Бубновый валет - Орлов Владимир Викторович. Страница 82

Мое кривобокое бормотание он, похоже, и не слушал, но упомянутая по инерции шинель его зарядила током в шестьсот вольт. “Вот! Вот! Ты верно вспомнил! – вскричал Ахметьев. – Вот! Вот в чем мой смысл!” Что самое важное в истории Акакия Акакиевича, продолжил витийствовать Ахметьев. Постройка и потеря шинели, скажешь, ну и глупость, глупость! Конечно же нет! Это у недоумков Добролюбова и Писарева шинель сама по себе вызывала ручьи умилений, это они бубнили о социальных несправедливестях и гоголевской школе. Ограниченные дураки. И тут я согласен с Набоковым, которого ты, как известно, не позволяешь себе читать.

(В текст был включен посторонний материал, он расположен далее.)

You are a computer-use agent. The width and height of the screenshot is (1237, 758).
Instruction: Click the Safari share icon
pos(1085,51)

Конечно, конечно, самое важное у Гоголя – это призрак Акакия Акакиевича! И жизненно-сущностное желание его, Глеба Аскольдовича, стать в конце всего (стало быть, и итоговое желание) призраком. Не Башмачкина, естественно, призраком. А его, Глеба Аскольдовича Ахметьева, призраком. Причем не газово-прозрачным или медузообразным, а упруго-плотским и – главное! – осознающим себя. Призрак, разрекламированный трирским мудрователем и его собутыльником с мошной, Фридрихом, бродил по Европе как раз в ту пору, когда по ночному Петербургу, вызывая толковища обывателей, вышагивало привидение Акакия Акакиевича. Оно-то в отличие от зловещего европейского призрака, желавшего все разрушить, воздействовало лишь на души и совести. Вот и его, Ахметьева, призрак, ростом с кустодиевского большевика, фу-ты, большевика, лучше с Шуховскую башню, то есть с хорошую передающую антенну, именно способный осознавать себя, будет отсылать духовные волны к разумам и совестям сограждан, будет им укором и надеждой. И там, наверху (палец в небо), его услышат, поймут или с хладносердием призовут к продолжению карамазовского спора (все же – карамазовского!). Но он, Ахметьев, не опустится до бунта и ярости, а проявит склонность к смирению или примирению. Ты, Василий (то есть я), не прав, отказывая российским блаженным быть значимыми в двадцатом столетии. Мыслимый Глебом призрак и явится на Руси призраком Блаженного. И Матрона, конечно, имеет права и основания именоваться Блаженной. И ею назначен срок обожравшемуся, облившемуся (и кровью, понятно) Разрушителю, кустодиевскому исполину, снова превратиться в призрак. Но теперь уж этот призрак долго не побродит, тем более по Европам…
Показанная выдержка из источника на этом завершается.